Tex-Mex Turkey Tenderloins Recipe - Cooking Index
1 lb | 454g / 16oz | Turkey tenderloin steaks - cut about 1/2" thick |
1 teaspoon | 5ml | Cumin |
1/8 teaspoon | 0.6ml | Salt |
1/8 teaspoon | 0.6ml | Pepper - ground |
Nonstick spray coating | ||
1 cup | 62g / 2.2oz | Tomato - chopped seeded |
1 cup | 146g / 5.1oz | Zucchini - chopped |
1/4 cup | 15g / 0.5oz | Sliced green onions |
1 | Diced green chili - (1) | |
Peppers | ||
Fresh chili peppers - (optional) |
Rinse turkey; pat dry. Stir cumin, salt, and pepper; sprinkle on both sides of turkey tenderloin steaks.

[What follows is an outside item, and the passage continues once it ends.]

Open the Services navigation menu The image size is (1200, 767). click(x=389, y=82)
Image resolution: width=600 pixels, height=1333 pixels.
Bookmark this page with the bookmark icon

Spray a cold large skillet with nonstick coating. Preheat over medium heat. Cook turkey in skillet for 10 to 12 minutes or until tender and no longer pink, turning once. Transfer turkey to serving platter. Cover with foil to keep warm.
Add tomato, zucchini, green onions, and diced chili peppers to skillet. Cook and stir over high heat for 1 to 2 minutes or until vegetables are crisp-tender. Spoon vegetables over turkey. If desired, garnish with fresh chili peppers. Makes 4 servings.
Source:
Better Homes and Gardens Diabetic Cookbook
Average rating:
Unrated, please add a rating
Submit your rating:
Click a star to rate this recipe.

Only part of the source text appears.